Exercise brief -> Take the material below and reproduce, word for word, only the lines from the line with "Collapse the OPNsense sidebar with chevron" through the line with "Task: Click the green annotate pencil button".

Extracted records ->
__________

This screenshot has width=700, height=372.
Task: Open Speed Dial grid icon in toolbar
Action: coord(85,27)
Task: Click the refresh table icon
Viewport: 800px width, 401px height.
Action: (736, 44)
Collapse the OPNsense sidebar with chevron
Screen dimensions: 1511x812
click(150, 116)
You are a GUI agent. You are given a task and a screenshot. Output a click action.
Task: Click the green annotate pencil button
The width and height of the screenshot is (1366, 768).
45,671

__________

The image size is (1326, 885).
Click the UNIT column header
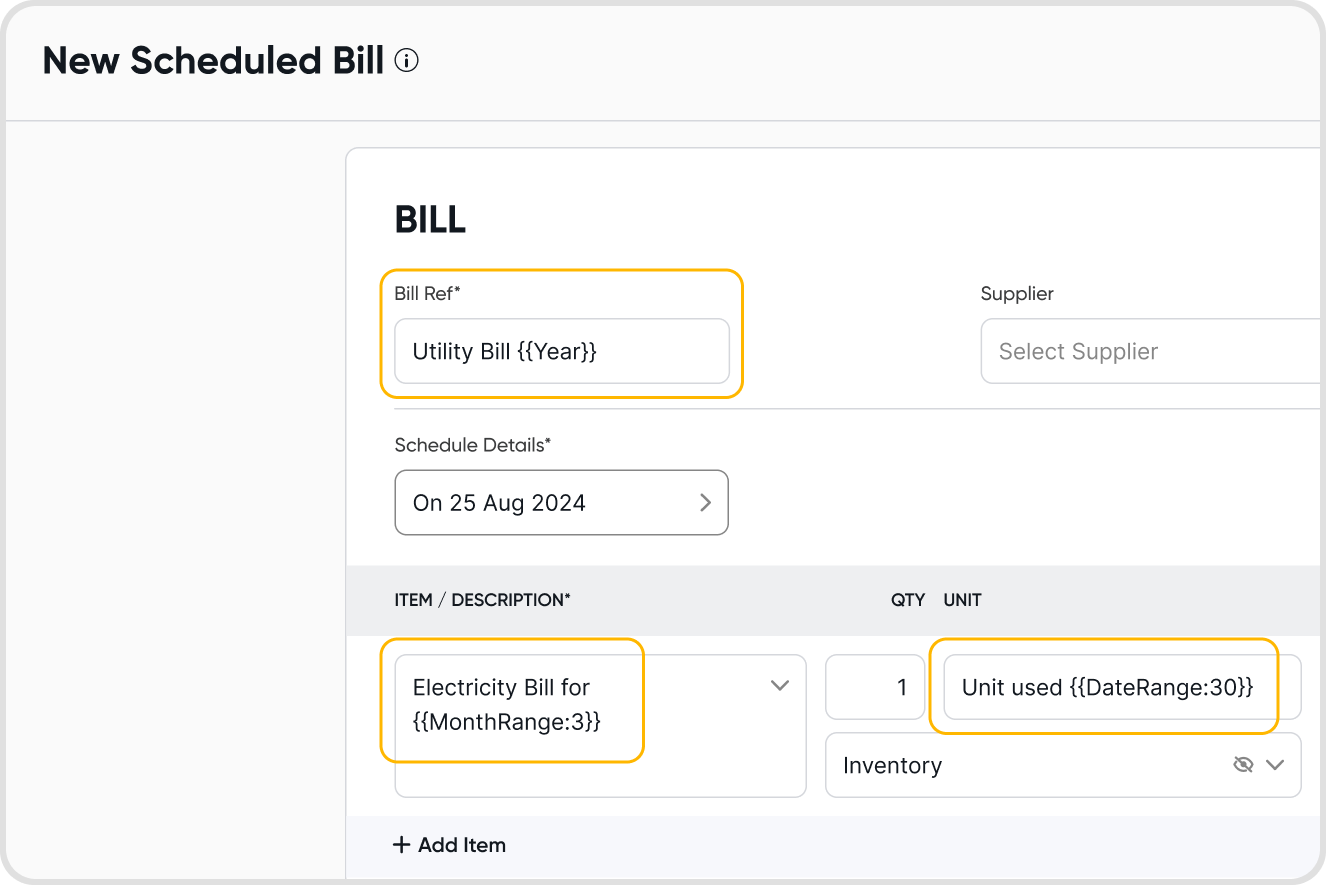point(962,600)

__________

Task output ->
Collapse the OPNsense sidebar with chevron
Screen dimensions: 1511x812
click(150, 116)
You are a GUI agent. You are given a task and a screenshot. Output a click action.
Task: Click the green annotate pencil button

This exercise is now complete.